* _What you should do_:
Please output the entries below exactly as they are.

(Task input)

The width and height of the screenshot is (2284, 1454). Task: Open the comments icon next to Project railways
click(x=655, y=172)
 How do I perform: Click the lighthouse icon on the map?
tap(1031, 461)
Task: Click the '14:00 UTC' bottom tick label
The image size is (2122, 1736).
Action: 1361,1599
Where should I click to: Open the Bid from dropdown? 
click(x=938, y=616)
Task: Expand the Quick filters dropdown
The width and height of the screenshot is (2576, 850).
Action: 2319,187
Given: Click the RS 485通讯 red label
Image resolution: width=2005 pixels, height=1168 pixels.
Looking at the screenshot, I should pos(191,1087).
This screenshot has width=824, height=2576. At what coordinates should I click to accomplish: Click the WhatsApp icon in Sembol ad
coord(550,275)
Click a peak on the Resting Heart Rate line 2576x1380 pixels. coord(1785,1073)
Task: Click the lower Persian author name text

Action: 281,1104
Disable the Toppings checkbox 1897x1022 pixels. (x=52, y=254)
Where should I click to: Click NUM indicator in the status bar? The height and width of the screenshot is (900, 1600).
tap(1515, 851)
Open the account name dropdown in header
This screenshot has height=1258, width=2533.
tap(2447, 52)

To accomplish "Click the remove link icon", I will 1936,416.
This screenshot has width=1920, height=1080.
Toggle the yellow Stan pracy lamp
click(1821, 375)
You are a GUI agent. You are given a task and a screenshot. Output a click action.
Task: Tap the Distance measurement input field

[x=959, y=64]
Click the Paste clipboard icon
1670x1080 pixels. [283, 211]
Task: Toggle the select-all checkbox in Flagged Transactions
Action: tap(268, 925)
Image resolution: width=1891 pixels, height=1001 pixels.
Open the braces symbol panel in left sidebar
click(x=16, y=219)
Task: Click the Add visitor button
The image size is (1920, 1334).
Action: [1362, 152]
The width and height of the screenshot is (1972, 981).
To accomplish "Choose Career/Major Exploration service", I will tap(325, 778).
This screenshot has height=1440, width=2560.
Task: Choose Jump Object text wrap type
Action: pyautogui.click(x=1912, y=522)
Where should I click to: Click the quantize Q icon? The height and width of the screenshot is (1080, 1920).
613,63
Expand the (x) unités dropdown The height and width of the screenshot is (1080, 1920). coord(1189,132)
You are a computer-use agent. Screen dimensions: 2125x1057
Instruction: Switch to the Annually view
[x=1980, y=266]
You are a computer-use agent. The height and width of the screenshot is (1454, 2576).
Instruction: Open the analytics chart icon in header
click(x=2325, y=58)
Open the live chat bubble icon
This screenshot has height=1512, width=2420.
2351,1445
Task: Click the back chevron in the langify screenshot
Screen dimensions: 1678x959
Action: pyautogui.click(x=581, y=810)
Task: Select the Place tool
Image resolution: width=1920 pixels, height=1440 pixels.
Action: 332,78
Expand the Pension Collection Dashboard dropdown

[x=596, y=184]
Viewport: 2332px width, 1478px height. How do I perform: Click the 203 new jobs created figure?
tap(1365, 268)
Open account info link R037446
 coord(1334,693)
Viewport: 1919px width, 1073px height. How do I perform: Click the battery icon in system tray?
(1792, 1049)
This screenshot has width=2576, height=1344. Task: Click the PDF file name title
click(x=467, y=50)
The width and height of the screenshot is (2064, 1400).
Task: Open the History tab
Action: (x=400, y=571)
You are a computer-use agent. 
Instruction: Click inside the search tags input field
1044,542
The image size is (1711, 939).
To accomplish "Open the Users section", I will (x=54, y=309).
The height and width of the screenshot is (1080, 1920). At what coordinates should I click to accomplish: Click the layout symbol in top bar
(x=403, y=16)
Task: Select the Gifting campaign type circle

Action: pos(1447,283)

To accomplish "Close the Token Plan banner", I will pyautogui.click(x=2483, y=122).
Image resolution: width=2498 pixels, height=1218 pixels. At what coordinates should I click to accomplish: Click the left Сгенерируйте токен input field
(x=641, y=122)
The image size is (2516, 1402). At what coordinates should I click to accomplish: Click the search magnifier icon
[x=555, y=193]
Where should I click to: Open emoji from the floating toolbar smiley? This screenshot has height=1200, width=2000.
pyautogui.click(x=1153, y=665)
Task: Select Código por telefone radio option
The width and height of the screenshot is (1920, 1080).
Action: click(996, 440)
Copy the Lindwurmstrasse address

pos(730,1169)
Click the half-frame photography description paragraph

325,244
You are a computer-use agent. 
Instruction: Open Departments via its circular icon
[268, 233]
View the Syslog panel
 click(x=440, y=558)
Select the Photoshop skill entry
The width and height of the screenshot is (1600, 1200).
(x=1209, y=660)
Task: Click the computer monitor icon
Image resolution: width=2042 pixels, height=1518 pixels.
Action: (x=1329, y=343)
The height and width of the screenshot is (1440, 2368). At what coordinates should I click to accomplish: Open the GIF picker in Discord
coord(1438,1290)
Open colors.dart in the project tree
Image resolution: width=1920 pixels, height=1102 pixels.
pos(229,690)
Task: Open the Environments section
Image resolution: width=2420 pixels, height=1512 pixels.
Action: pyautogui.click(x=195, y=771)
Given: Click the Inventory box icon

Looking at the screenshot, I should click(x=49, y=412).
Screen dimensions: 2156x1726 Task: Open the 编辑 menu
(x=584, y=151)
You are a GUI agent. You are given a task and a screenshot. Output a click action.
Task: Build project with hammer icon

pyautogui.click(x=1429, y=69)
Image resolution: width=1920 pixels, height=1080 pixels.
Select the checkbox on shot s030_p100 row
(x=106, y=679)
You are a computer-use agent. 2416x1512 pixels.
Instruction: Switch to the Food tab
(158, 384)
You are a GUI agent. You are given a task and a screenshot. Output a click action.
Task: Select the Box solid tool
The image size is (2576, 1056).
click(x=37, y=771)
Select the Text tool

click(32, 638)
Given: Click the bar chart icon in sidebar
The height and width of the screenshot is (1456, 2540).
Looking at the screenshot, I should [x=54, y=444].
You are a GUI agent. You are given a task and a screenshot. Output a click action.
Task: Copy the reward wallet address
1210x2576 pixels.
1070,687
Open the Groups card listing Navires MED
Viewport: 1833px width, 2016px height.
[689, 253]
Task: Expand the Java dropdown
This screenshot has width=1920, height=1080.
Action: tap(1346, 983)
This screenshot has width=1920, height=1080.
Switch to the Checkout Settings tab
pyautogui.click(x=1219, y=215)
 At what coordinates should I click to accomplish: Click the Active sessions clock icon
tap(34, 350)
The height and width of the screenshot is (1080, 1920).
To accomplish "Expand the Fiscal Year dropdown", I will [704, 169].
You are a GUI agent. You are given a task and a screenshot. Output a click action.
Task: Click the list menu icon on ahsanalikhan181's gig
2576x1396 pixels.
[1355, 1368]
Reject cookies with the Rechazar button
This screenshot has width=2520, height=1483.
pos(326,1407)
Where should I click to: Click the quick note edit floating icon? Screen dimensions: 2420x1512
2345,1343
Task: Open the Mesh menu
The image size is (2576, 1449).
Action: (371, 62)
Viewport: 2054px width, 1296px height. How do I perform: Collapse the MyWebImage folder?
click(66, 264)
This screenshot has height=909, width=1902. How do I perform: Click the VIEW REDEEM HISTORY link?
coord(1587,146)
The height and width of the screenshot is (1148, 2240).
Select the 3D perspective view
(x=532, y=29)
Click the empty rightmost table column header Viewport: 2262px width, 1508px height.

(End Task input)

* _Answer_:
The width and height of the screenshot is (2284, 1454). Task: Open the comments icon next to Project railways
click(x=655, y=172)
 How do I perform: Click the lighthouse icon on the map?
tap(1031, 461)
Task: Click the '14:00 UTC' bottom tick label
The image size is (2122, 1736).
Action: 1361,1599
Where should I click to: Open the Bid from dropdown? 
click(x=938, y=616)
Task: Expand the Quick filters dropdown
The width and height of the screenshot is (2576, 850).
Action: 2319,187
Given: Click the RS 485通讯 red label
Image resolution: width=2005 pixels, height=1168 pixels.
Looking at the screenshot, I should pos(191,1087).
This screenshot has width=824, height=2576. At what coordinates should I click to accomplish: Click the WhatsApp icon in Sembol ad
coord(550,275)
Click a peak on the Resting Heart Rate line 2576x1380 pixels. coord(1785,1073)
Task: Click the lower Persian author name text

Action: 281,1104
Disable the Toppings checkbox 1897x1022 pixels. (x=52, y=254)
Where should I click to: Click NUM indicator in the status bar? The height and width of the screenshot is (900, 1600).
tap(1515, 851)
Open the account name dropdown in header
This screenshot has height=1258, width=2533.
tap(2447, 52)

To accomplish "Click the remove link icon", I will 1936,416.
This screenshot has width=1920, height=1080.
Toggle the yellow Stan pracy lamp
click(1821, 375)
You are a GUI agent. You are given a task and a screenshot. Output a click action.
Task: Tap the Distance measurement input field

[x=959, y=64]
Click the Paste clipboard icon
1670x1080 pixels. [283, 211]
Task: Toggle the select-all checkbox in Flagged Transactions
Action: tap(268, 925)
Image resolution: width=1891 pixels, height=1001 pixels.
Open the braces symbol panel in left sidebar
click(x=16, y=219)
Task: Click the Add visitor button
The image size is (1920, 1334).
Action: [1362, 152]
The width and height of the screenshot is (1972, 981).
To accomplish "Choose Career/Major Exploration service", I will tap(325, 778).
This screenshot has height=1440, width=2560.
Task: Choose Jump Object text wrap type
Action: pyautogui.click(x=1912, y=522)
Where should I click to: Click the quantize Q icon? The height and width of the screenshot is (1080, 1920).
613,63
Expand the (x) unités dropdown The height and width of the screenshot is (1080, 1920). coord(1189,132)
You are a computer-use agent. Screen dimensions: 2125x1057
Instruction: Switch to the Annually view
[x=1980, y=266]
You are a computer-use agent. The height and width of the screenshot is (1454, 2576).
Instruction: Open the analytics chart icon in header
click(x=2325, y=58)
Open the live chat bubble icon
This screenshot has height=1512, width=2420.
2351,1445
Task: Click the back chevron in the langify screenshot
Screen dimensions: 1678x959
Action: pyautogui.click(x=581, y=810)
Task: Select the Place tool
Image resolution: width=1920 pixels, height=1440 pixels.
Action: 332,78
Expand the Pension Collection Dashboard dropdown

[x=596, y=184]
Viewport: 2332px width, 1478px height. How do I perform: Click the 203 new jobs created figure?
tap(1365, 268)
Open account info link R037446
 coord(1334,693)
Viewport: 1919px width, 1073px height. How do I perform: Click the battery icon in system tray?
(1792, 1049)
This screenshot has width=2576, height=1344. Task: Click the PDF file name title
click(x=467, y=50)
The width and height of the screenshot is (2064, 1400).
Task: Open the History tab
Action: (x=400, y=571)
You are a computer-use agent. 
Instruction: Click inside the search tags input field
1044,542
The image size is (1711, 939).
To accomplish "Open the Users section", I will (x=54, y=309).
The height and width of the screenshot is (1080, 1920). At what coordinates should I click to accomplish: Click the layout symbol in top bar
(x=403, y=16)
Task: Select the Gifting campaign type circle

Action: pos(1447,283)

To accomplish "Close the Token Plan banner", I will pyautogui.click(x=2483, y=122).
Image resolution: width=2498 pixels, height=1218 pixels. At what coordinates should I click to accomplish: Click the left Сгенерируйте токен input field
(x=641, y=122)
The image size is (2516, 1402). At what coordinates should I click to accomplish: Click the search magnifier icon
[x=555, y=193]
Where should I click to: Open emoji from the floating toolbar smiley? This screenshot has height=1200, width=2000.
pyautogui.click(x=1153, y=665)
Task: Select Código por telefone radio option
The width and height of the screenshot is (1920, 1080).
Action: click(996, 440)
Copy the Lindwurmstrasse address

pos(730,1169)
Click the half-frame photography description paragraph

325,244
You are a computer-use agent. 
Instruction: Open Departments via its circular icon
[268, 233]
View the Syslog panel
 click(x=440, y=558)
Select the Photoshop skill entry
The width and height of the screenshot is (1600, 1200).
(x=1209, y=660)
Task: Click the computer monitor icon
Image resolution: width=2042 pixels, height=1518 pixels.
Action: (x=1329, y=343)
The height and width of the screenshot is (1440, 2368). At what coordinates should I click to accomplish: Open the GIF picker in Discord
coord(1438,1290)
Open colors.dart in the project tree
Image resolution: width=1920 pixels, height=1102 pixels.
pos(229,690)
Task: Open the Environments section
Image resolution: width=2420 pixels, height=1512 pixels.
Action: pyautogui.click(x=195, y=771)
Given: Click the Inventory box icon

Looking at the screenshot, I should click(x=49, y=412).
Screen dimensions: 2156x1726 Task: Open the 编辑 menu
(x=584, y=151)
You are a GUI agent. You are given a task and a screenshot. Output a click action.
Task: Build project with hammer icon

pyautogui.click(x=1429, y=69)
Image resolution: width=1920 pixels, height=1080 pixels.
Select the checkbox on shot s030_p100 row
(x=106, y=679)
You are a computer-use agent. 2416x1512 pixels.
Instruction: Switch to the Food tab
(158, 384)
You are a GUI agent. You are given a task and a screenshot. Output a click action.
Task: Select the Box solid tool
The image size is (2576, 1056).
click(x=37, y=771)
Select the Text tool

click(32, 638)
Given: Click the bar chart icon in sidebar
The height and width of the screenshot is (1456, 2540).
Looking at the screenshot, I should [x=54, y=444].
You are a GUI agent. You are given a task and a screenshot. Output a click action.
Task: Copy the reward wallet address
1210x2576 pixels.
1070,687
Open the Groups card listing Navires MED
Viewport: 1833px width, 2016px height.
[689, 253]
Task: Expand the Java dropdown
This screenshot has width=1920, height=1080.
Action: tap(1346, 983)
This screenshot has width=1920, height=1080.
Switch to the Checkout Settings tab
pyautogui.click(x=1219, y=215)
 At what coordinates should I click to accomplish: Click the Active sessions clock icon
tap(34, 350)
The height and width of the screenshot is (1080, 1920).
To accomplish "Expand the Fiscal Year dropdown", I will [704, 169].
You are a GUI agent. You are given a task and a screenshot. Output a click action.
Task: Click the list menu icon on ahsanalikhan181's gig
2576x1396 pixels.
[1355, 1368]
Reject cookies with the Rechazar button
This screenshot has width=2520, height=1483.
pos(326,1407)
Where should I click to: Click the quick note edit floating icon? Screen dimensions: 2420x1512
2345,1343
Task: Open the Mesh menu
The image size is (2576, 1449).
Action: (371, 62)
Viewport: 2054px width, 1296px height. How do I perform: Collapse the MyWebImage folder?
click(66, 264)
This screenshot has height=909, width=1902. How do I perform: Click the VIEW REDEEM HISTORY link?
coord(1587,146)
The height and width of the screenshot is (1148, 2240).
Select the 3D perspective view
(x=532, y=29)
Click the empty rightmost table column header Viewport: 2262px width, 1508px height.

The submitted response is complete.